つまり、6時間や7時間半など、90分の倍数となる睡眠時間が理想的であると言えます。
90分の倍数となる時間を意識して、さまざまな就寝時間を試し、その日の体調を手帳などに記録していけば自ずと自分に合った睡眠時間が見えてくるでしょう。
なお、理想的な睡眠時間を探す際は、毎日決まった時間に眠りに入ることが大切です。
寝だめはできる?
最近テレビや雑誌などでよく取り上げられていて、2017年には流行語大賞にもノミネートされた「睡眠負債」という言葉。
アメリカのスタンフォード大学の研究者によって提唱されたことがきっかけで、大きな話題を呼びました。
寝だめができるかどうかを述べる前にまず理解しておくべきポイントは「睡眠不足」と「睡眠負債」は違うということ。
睡眠不足は、ある一日、睡眠時間が短かったために日中、強い眠気などを感じる状態のことを指します。
一方、睡眠負債は、睡眠不足が積み重なり、自分でも気付かないうちに体調を崩していくような状態を指します。
誤解しやすいのが、休日に寝だめをすれば、睡眠負債が返済できるだろうと思うこと。
忙しい毎日が続いていると、週末の寝だめで少しは疲れが取れたように感じることもあると思いますが、実は逆効果。
睡眠不足の場合、1日たっぷり寝ることで解消される場合もありますが、毎朝7時には起きている人がお昼近くまで寝坊するような1日を過ごすと、体内時計がズレてしまい、次の日の朝起きるのがつらくなったり、睡眠の質を下げてしまうことに繋がりやすいのです。
体内時計のリズムが狂うと、正常なリズムに戻るまでに2日かかり、頭がさえない、体がだるいといった不調も現れてしまいます。
そのため、休日もいつもと同じ起床時刻に起き、遅くともその後2時間以内までに起きるのが理想的です。

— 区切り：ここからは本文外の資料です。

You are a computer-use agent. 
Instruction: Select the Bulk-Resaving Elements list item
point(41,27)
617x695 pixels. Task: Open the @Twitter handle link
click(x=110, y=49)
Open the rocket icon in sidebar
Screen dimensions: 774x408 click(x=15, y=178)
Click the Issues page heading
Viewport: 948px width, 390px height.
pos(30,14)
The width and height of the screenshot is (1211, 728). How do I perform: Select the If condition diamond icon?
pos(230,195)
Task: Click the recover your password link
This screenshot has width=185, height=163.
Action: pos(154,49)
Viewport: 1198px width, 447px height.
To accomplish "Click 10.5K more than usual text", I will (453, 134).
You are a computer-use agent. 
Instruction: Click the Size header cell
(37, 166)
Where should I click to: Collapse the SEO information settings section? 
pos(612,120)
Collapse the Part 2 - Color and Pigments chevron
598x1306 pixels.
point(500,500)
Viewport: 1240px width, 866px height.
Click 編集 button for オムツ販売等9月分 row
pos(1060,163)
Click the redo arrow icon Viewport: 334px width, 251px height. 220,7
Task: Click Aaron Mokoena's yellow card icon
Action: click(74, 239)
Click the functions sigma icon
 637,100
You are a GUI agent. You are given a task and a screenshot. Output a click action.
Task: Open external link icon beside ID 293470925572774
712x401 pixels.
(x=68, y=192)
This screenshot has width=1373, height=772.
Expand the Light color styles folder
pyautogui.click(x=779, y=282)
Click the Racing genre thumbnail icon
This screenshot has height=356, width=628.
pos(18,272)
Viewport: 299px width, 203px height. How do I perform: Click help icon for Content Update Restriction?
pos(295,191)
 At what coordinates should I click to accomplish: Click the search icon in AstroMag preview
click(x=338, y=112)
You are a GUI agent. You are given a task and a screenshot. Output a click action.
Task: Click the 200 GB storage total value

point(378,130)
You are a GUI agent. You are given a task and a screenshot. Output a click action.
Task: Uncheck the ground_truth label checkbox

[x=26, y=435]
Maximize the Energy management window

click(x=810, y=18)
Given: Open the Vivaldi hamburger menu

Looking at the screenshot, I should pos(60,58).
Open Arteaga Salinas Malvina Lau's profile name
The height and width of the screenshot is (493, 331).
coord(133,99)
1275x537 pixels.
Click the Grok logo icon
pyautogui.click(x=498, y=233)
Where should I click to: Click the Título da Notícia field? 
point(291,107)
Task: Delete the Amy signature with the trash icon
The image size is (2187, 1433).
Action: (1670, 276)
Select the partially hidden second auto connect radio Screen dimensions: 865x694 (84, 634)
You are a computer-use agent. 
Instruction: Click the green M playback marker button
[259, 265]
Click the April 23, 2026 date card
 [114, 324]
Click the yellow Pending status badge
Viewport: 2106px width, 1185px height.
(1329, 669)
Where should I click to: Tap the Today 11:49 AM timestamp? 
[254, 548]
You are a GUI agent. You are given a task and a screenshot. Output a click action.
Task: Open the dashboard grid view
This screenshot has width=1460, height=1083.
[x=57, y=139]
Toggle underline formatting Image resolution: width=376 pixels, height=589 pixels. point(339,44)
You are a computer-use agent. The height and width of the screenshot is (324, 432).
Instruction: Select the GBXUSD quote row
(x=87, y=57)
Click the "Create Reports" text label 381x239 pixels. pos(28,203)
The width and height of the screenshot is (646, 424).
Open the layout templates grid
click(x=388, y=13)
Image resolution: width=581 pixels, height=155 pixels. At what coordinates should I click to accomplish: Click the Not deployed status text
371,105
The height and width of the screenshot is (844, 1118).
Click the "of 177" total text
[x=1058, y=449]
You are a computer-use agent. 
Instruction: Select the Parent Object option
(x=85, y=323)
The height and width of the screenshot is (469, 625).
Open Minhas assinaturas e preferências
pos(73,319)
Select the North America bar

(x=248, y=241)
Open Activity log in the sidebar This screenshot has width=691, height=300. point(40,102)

とはいっても、休日くらいゆっくり体を休めたいという人も多いはず。どうしても週末に睡眠負債を返済したい場合は、普段と同じ時間に一度ベッドから出て、朝日を浴びて朝食を食べ、それから二度寝すれば体内時計の狂いを抑えることができます。
まとめ
仕事や家事、育児で忙しく、パソコンやスマートフォンが手放せない現代人にとっては、意識しなければ実行が難しい内容が多かったかもしれません。
最初は難しくても、続けることで次第に習慣化していくため、「スマホは就寝の1時間前から見ない」「寝る直前まで仕事をしない」などと心に決め、質のよい睡眠を得るためにも実践してみてください。